Você tem que estar preparado para se queimar em sua própria chama: como se renovar sem primeiro tornar-se cinzas?
(F. Nietzsche)

quinta-feira, 15 de abril de 2010

Andarilho

Poderia não ter ido andando até à faculdade. Estava relativamente perto, mas ainda assim longe. Preferiu ir andando. Fones no ouvido, volume ao máximo, música qualquer e aleatória, sol forte de meio-dia e passos apressados esbarrando na calma de seu caminhar. Por alguns instantes, perdeu-se do caminho, deve ter entrado numa ruazinha sem querer, um pequeno desvio de atenção, mesmo conhecendo todos aqueles caminhos. Não teve receios nem cansaço, continuaria andando, cortando ruas agora desconhecidas, até que retornasse aos passos de antes. Foi entre esses passos inseguros, mas insistentes, que também perdeu o pensamento que tanto a atormentava naqueles dias.

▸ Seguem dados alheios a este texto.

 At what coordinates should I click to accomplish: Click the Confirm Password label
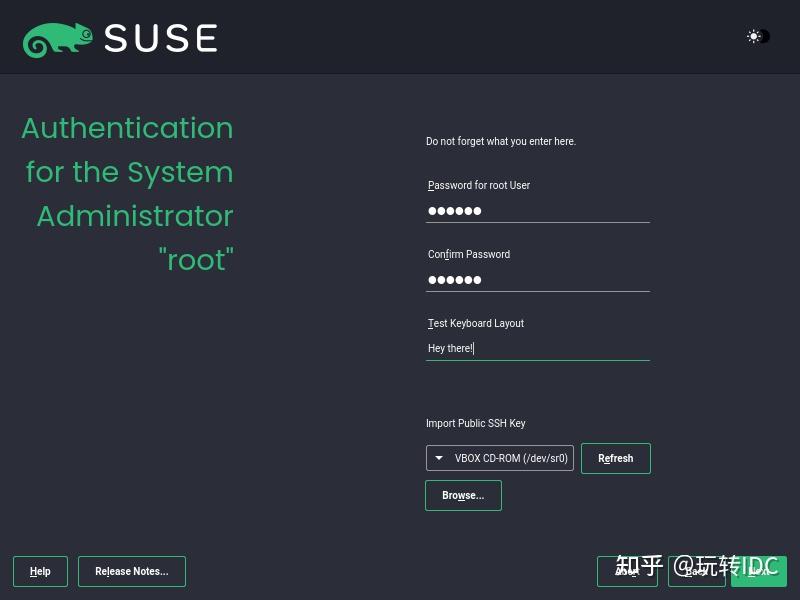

"Se um dia fores embora, te amarei bem mais do que essa hora", as perdas de novo. Havia culpa, a quem culpar? Preferia não pensar tanto, apenas andar sob o sol do meio-dia. Nada mais. Como se aquele calor pudesse derreter o que havia restado, dia-a-dia transpirasse mais uma perda. Sempre perdendo. "Fiquei tentado ao jogo de te ver só", de te perder, murmurou. Não, não somos nós que complicamos, é deveras complicado, pensava. Complicado por ser simples demais. É só isso, é apenas aquilo, somente, simplesmente. E essa quebra de braço está piorando tudo! acendeu um cigarro. Poderia manter-se assim, caminhando, evitando aqueles pensamentos em cada passo cuidadoso pra não tropeçar em alguma pedra ou escorregar em alguma poça, poderia continuar andando ou até mesmo correndo, com os fones no ouvido, a música qualquer e as pressas alheias. Mas percebeu que já estava ali, exatamente ali e pensando. E perdendo. E andando. E sentindo. Não queria mais sentir, estava cansada, estava muito cansada e com os pés machucados. Quanto mais andasse, mais sentiria, mais adormeceria, mais calejaria. E andava. Os passos às vezes se confundiam e ela pensava, esquecia dos cuidados e se perdia. Ou se perdia, esquecia dos cuidados e pensava.

"Eu vou lá, que andar é reconhecer", e ela reconheceu aquela rua que dobrava a próxima esquina, depois da pedra mal colocada que desequilibrou aqueles passos e aquele caminho encontrado, um acaso. O sangue e a sensação agora a faziam perceber-se viva, uma vida de cor e dor forte, sentida. Olhou para os lados, ninguém, além da calçada, do sangue e da sensação, sorriu, pensou em sentar no acostamento, doía, mas precisava continuar. Mancando, seguiu pelas beiradas, pensando, esquecendo, lembrando. Por quê? Um fim tão instantâneo em tanto sentimento e tanta vontade de arrancá-lo dali, do fim, do começo, de qualquer recordação, de qualquer incômodo. Doía. Em cada passo, uma mágoa, uma saudade, entre cada passada, um passado que construia as superfícies das calçadas. Andava. Anestesiada, os pés sujos, o sangue estancado, o suor contido, entrou na sala. Lá estava ele, suado, talvez tivesse andado também.